Text and item location entries:
· · ·

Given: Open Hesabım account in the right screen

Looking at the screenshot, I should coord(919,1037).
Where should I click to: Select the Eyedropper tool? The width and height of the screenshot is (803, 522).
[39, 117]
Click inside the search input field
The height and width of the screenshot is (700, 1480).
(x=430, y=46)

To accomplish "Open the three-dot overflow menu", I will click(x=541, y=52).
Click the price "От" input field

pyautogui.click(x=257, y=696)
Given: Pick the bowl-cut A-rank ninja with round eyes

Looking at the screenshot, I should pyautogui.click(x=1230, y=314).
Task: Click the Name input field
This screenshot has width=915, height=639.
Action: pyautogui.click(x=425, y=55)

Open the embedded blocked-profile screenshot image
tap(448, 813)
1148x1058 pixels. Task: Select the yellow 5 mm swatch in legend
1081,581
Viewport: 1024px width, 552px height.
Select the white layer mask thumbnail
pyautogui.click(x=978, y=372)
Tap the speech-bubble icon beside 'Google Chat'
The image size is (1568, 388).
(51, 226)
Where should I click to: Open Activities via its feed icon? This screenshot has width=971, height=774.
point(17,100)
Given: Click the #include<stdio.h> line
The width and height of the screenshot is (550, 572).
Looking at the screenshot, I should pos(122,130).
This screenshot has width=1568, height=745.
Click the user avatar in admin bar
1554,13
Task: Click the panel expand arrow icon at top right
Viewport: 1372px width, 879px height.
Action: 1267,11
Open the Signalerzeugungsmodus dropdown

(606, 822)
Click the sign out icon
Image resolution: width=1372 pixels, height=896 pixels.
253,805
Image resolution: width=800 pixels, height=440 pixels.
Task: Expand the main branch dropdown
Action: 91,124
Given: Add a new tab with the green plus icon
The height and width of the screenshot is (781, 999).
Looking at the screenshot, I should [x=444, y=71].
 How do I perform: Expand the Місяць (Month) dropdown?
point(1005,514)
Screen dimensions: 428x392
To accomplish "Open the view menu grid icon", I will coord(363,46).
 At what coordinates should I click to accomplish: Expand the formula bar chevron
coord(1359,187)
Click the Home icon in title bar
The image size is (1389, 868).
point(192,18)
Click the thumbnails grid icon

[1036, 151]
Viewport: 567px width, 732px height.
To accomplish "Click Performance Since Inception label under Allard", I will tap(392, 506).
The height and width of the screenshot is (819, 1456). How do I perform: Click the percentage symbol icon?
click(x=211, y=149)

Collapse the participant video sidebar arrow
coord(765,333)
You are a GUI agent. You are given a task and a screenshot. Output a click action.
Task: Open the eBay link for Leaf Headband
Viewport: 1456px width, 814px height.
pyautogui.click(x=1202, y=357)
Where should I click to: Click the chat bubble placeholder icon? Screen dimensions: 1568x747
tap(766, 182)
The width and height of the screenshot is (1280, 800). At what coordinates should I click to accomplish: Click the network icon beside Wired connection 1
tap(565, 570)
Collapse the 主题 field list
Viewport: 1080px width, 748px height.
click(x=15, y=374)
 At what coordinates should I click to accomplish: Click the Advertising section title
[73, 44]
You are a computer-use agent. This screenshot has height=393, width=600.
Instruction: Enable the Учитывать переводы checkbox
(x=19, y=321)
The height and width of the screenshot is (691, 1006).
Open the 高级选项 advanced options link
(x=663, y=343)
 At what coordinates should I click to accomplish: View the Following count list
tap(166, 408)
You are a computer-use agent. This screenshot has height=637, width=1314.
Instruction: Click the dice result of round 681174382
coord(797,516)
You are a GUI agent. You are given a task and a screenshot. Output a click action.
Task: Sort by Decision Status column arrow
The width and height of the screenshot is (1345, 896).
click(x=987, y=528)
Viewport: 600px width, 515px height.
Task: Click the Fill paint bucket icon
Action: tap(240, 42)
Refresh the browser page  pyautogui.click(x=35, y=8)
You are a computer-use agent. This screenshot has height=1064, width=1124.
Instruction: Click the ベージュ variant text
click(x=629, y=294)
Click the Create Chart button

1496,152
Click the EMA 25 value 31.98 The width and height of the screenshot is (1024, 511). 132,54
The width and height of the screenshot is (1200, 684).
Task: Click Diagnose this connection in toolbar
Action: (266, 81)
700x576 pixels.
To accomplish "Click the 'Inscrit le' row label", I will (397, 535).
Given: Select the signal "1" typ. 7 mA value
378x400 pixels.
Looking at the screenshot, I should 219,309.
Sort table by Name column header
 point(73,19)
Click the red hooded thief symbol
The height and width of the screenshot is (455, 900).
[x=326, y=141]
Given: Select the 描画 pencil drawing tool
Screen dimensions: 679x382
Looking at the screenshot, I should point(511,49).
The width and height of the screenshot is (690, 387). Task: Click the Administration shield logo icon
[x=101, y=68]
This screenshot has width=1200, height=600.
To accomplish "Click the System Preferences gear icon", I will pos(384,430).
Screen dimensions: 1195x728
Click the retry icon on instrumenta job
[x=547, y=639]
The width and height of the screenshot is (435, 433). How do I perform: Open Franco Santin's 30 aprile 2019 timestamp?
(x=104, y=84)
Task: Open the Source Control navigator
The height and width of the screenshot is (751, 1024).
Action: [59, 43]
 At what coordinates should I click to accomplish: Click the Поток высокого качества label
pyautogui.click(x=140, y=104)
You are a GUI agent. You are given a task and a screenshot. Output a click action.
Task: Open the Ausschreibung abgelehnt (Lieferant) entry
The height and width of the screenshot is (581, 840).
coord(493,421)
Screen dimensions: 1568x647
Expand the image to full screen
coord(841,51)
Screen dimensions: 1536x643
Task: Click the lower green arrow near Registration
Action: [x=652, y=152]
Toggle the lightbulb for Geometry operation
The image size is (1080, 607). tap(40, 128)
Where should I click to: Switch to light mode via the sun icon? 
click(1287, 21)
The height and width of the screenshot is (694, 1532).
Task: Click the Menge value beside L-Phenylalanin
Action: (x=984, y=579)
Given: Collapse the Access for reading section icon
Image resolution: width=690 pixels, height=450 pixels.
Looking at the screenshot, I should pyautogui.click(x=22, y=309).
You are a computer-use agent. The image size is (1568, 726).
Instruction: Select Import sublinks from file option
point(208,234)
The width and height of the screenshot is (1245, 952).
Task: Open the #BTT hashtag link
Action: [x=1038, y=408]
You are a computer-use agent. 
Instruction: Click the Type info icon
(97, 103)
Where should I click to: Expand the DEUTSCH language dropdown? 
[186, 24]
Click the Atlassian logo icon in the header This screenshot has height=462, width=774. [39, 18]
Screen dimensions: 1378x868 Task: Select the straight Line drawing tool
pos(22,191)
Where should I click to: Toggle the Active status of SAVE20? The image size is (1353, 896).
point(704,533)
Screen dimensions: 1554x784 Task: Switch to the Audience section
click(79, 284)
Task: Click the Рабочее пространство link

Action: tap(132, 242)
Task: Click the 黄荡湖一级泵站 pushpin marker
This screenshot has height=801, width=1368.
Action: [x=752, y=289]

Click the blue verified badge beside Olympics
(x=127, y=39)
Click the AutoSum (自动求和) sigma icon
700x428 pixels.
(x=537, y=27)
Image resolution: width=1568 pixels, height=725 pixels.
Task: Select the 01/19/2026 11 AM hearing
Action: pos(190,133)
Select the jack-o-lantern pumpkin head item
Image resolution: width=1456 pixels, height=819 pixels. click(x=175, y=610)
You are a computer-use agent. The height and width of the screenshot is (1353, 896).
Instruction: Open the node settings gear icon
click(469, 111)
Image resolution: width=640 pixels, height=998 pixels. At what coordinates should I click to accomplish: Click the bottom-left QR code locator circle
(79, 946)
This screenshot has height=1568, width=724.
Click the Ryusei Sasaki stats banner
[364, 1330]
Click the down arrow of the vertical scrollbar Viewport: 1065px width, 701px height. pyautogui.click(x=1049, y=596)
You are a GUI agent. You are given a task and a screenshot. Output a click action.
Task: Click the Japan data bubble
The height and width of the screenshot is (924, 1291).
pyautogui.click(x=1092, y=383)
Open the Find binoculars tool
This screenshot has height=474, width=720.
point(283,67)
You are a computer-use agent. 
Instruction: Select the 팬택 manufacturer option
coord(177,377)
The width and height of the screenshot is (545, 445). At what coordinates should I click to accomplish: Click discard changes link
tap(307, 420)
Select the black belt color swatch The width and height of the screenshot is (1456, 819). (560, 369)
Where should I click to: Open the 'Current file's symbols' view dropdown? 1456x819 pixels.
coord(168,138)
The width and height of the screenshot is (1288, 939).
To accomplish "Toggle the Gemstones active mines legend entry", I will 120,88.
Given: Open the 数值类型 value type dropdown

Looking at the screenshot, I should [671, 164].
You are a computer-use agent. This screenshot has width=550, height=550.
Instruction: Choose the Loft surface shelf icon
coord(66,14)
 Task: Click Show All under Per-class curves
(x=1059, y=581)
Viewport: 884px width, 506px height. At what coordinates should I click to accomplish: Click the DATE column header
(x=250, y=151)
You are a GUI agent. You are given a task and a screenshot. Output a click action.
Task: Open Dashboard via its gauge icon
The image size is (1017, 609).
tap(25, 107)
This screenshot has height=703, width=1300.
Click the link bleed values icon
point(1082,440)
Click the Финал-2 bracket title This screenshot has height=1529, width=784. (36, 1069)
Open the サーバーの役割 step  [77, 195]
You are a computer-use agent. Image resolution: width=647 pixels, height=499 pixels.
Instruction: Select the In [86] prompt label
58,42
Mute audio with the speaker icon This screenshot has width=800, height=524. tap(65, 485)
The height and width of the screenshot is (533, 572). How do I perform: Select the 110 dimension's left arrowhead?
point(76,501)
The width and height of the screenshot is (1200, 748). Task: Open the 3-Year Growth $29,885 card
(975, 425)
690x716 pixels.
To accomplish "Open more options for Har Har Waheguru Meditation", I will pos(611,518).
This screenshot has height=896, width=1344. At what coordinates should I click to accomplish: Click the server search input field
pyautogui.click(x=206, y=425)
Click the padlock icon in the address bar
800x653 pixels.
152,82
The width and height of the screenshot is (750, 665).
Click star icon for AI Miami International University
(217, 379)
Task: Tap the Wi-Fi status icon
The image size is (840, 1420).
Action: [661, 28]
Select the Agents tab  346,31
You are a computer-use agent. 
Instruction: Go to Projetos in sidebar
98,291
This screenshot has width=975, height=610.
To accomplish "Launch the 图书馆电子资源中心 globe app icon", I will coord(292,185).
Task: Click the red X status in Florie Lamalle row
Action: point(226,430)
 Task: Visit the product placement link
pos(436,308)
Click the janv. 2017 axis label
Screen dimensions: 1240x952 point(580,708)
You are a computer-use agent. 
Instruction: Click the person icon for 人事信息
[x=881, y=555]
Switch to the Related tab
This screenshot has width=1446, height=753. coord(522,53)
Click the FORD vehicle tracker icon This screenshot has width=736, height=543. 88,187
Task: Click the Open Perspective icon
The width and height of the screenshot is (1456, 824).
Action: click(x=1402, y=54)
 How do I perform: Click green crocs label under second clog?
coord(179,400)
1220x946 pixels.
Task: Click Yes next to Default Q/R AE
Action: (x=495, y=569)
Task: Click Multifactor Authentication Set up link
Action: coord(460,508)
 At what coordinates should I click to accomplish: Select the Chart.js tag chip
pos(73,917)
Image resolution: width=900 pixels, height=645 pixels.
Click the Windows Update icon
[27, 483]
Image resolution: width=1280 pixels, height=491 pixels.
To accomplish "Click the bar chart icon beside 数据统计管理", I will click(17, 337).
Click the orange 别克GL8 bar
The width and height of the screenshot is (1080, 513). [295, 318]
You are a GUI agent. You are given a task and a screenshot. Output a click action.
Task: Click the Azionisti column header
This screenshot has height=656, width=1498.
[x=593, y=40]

· · ·

Problem: Arrange the records, starting with the line that contains "Task: Click the 黄荡湖一级泵站 pushpin marker" and going on through the line that contains "click(469, 111)", as a Markdown table with the columns Row and Line. Number each line in Row and leave out blank lines.

Output for this task:
| Row | Line |
|---|---|
| 1 | Task: Click the 黄荡湖一级泵站 pushpin marker |
| 2 | This screenshot has height=801, width=1368. |
| 3 | Action: [x=752, y=289] |
| 4 | Click the blue verified badge beside Olympics |
| 5 | (x=127, y=39) |
| 6 | Click the AutoSum (自动求和) sigma icon |
| 7 | 700x428 pixels. |
| 8 | (x=537, y=27) |
| 9 | Image resolution: width=1568 pixels, height=725 pixels. |
| 10 | Task: Select the 01/19/2026 11 AM hearing |
| 11 | Action: pos(190,133) |
| 12 | Select the jack-o-lantern pumpkin head item |
| 13 | Image resolution: width=1456 pixels, height=819 pixels. click(x=175, y=610) |
| 14 | You are a computer-use agent. The height and width of the screenshot is (1353, 896). |
| 15 | Instruction: Open the node settings gear icon |
| 16 | click(469, 111) |